What is the meaning of VPB->RealDevice and VPB->DeviceObject of the \\SystemRoot?

Hello everyone, i am not really familiar with this VPB structure in the FILE_OBJECT structure, i was reading some sample codes and saw a code use the RealDevice and DeviceObject of the Vpb structure of the \systemroot’s FILE_OBJECT, these are my questions :

  1. What is the difference between the DeviceObject of the systemroot’s file_object vs file_object->vpb->DeviceObject?
  2. What is the RealDevice, and why the named it “Real Device” ? as if the other device objects are fake or something?
  3. What are the use cases of using vpb->RealDevice and vpb->DeviceObject?

Read the docs.

The VPB links a file system device instance to a volume device instance, because the basic PnP parent- child relationship doesn’t adequately handle this. The DeviceObject field of the VPB points to the Device Object for the file system. The RealDevice field points to the Device Object for Volume (disk). It how you can know “which file system is mounted on this device” and “which device is associated with this file system”… easy, right?

Peter

@“Peter_Viscarola_(OSR)” said:
Read the docs.

The VPB links a file system device instance to a volume device instance, excuse the basic PnP parent- child relationship doesn’t adequately handle this. The DeviceObject field of the VPB points to the Device Object for the file system. The RealDevice field points to the Device Object for Volume (disk).

Peter

Thank you for taking the time to respond, one more question i forgot to ask :

What is the difference between file_object->device_object->vpb vs file_object->vpb
and between file_object->device_object->vpb->RealDevice vs file_object->vpb->RealDevice
(both regarding the systemroot file_objects)

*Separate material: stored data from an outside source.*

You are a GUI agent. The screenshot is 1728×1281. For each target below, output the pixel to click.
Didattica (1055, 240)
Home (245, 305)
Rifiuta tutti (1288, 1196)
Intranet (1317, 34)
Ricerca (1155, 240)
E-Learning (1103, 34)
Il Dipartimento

What you’re asking, in essence, is “Which Device Object does the File Object point to?”

The answer is: The Device Object to which the Create that instantiated the File Object was directed.

And… keep in mind that for each I/O operation, the I/O Manager will start the Request with the Device Object at the top of the device stack (devnode) of the Device Object to which the File Object points.

Spend some time in the debugger… you can see all this quite clearly.